Path: utzoo!utgpu!news-server.csri.toronto.edu!cs.utexas.edu!wuarchive!uunet!mcsun!hp4nl!charon!dik
From: dik@cwi.nl (Dik T. Winter)
Newsgroups: comp.arch
Subject: Re: benchmark for evaluating extended precision (data, long)
Keywords: extended precision,multiply,benchmark,arithmetic
Message-ID: <2119@charon.cwi.nl>
Date: 14 Sep 90 01:10:07 GMT
References: <119858@linus.mitre.org> <2114@charon.cwi.nl> <119983@linus.mitre.org>
Sender: news@cwi.nl
Organization: CWI, Amsterdam
Lines: 94

In article <119983@linus.mitre.org> bs@linus.mitre.org (Robert D. Silverman) writes:
 > In article <2114@charon.cwi.nl> dik@cwi.nl (Dik T. Winter) writes:
 > :Well, after the discussion between R. Kym Horsell and Robert D. Silverman,
 > :here are some real facts.  First the background of it.
 >                ----
 >  
 > Does this imply my claims are not real?
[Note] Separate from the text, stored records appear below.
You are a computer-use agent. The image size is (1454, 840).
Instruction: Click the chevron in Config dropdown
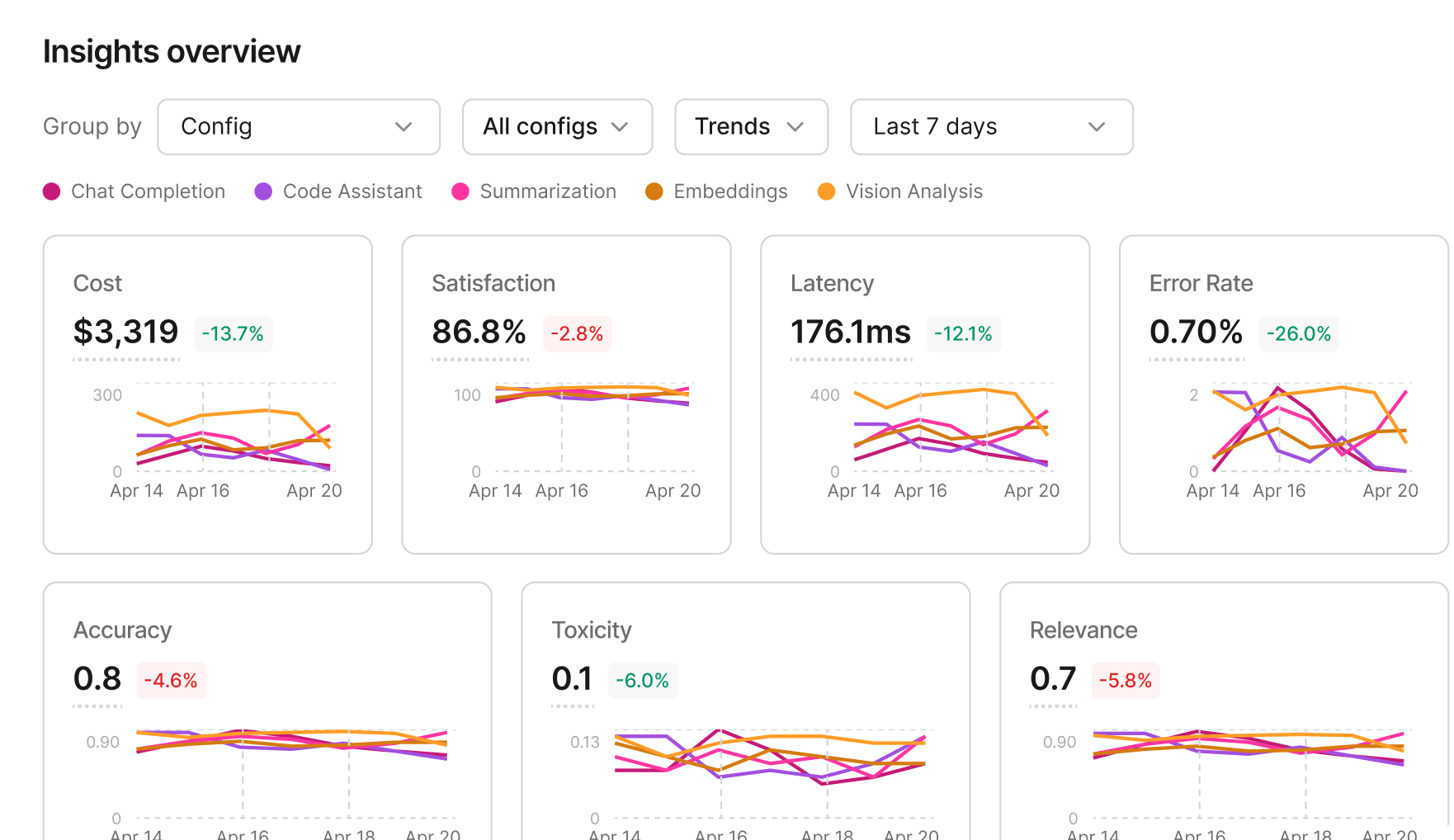(x=404, y=127)
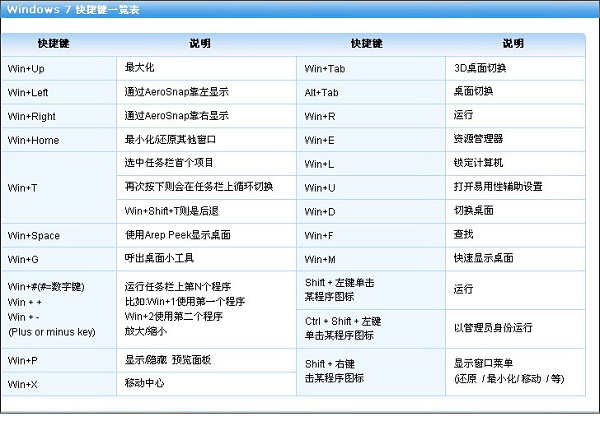Click the Win+M shortcut cell
The image size is (600, 421).
[320, 258]
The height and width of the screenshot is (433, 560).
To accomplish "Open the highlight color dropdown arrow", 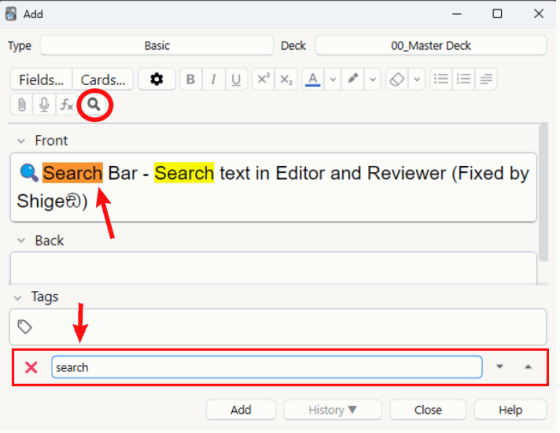I will tap(372, 79).
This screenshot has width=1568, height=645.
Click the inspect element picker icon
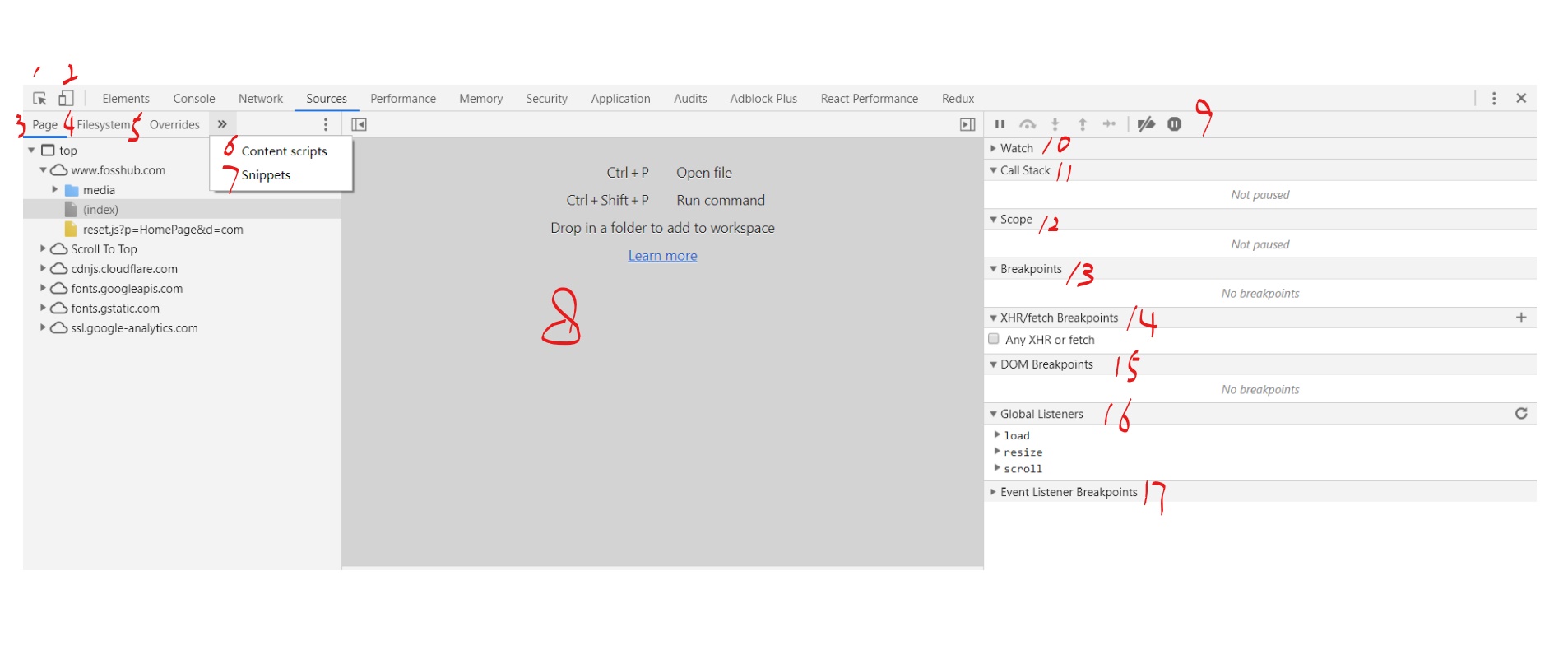point(39,99)
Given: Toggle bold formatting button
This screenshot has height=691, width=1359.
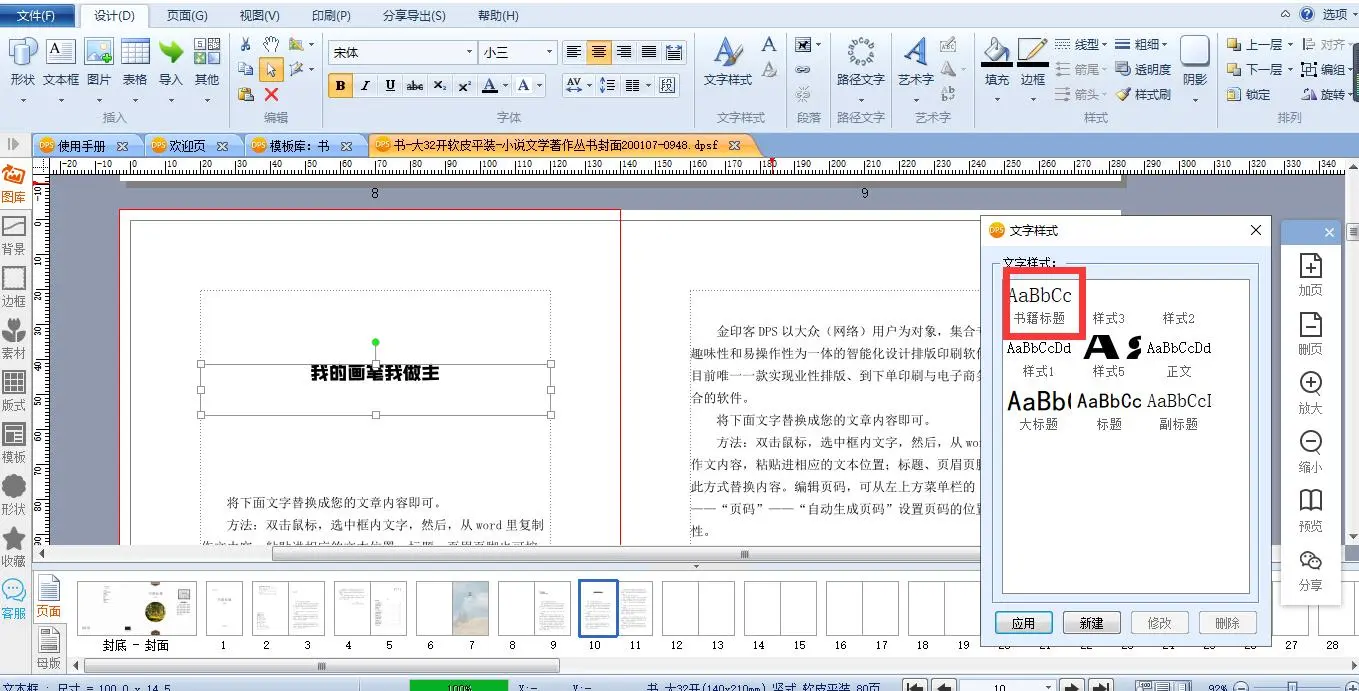Looking at the screenshot, I should pos(341,86).
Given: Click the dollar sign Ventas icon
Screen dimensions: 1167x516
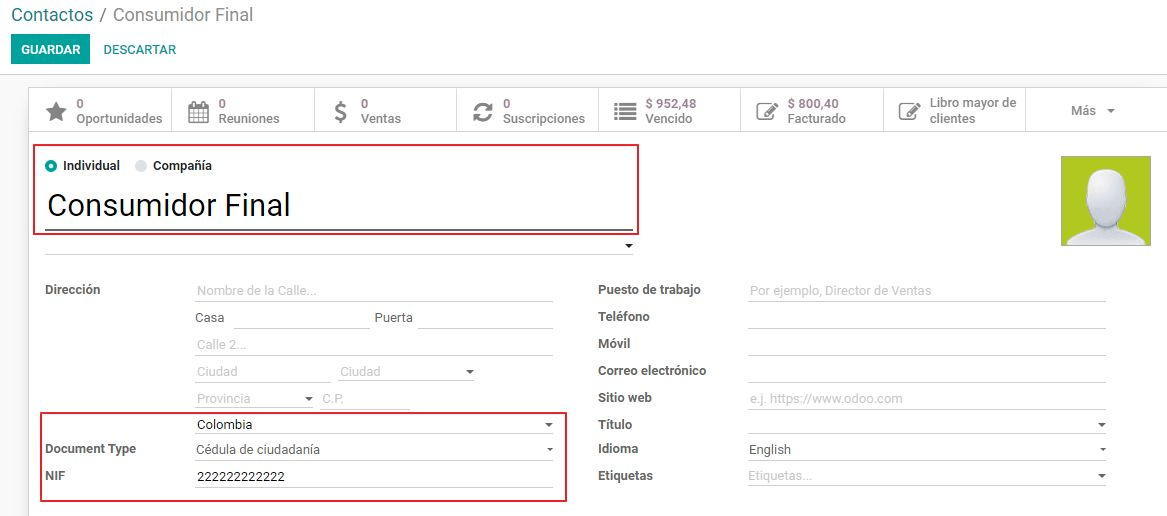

No, not that.  But your claims told only about an order of magnitude.
Perhaps your claims are based on programs where one was 10 times
as fast as the other on some processor.  I have a lot of data for a
lot of different processors.
 > 
 > My claims are based on actual benchmarks with large scale multiprecise
 > FFTs, with the Elliptic Curve factoring algorithm and with the Elliptic
 > Curve prime proving algorithm.
You did not state what processor gives which advantage.  It highly depends
upon the processor used.
 > 
...
 > A large chunk of this algorithm is spent doing Jacobi sums that don't
 > consist of just multi-precise multiplications. This, I believe, is
 > relevent to some of the benchmarks given below. 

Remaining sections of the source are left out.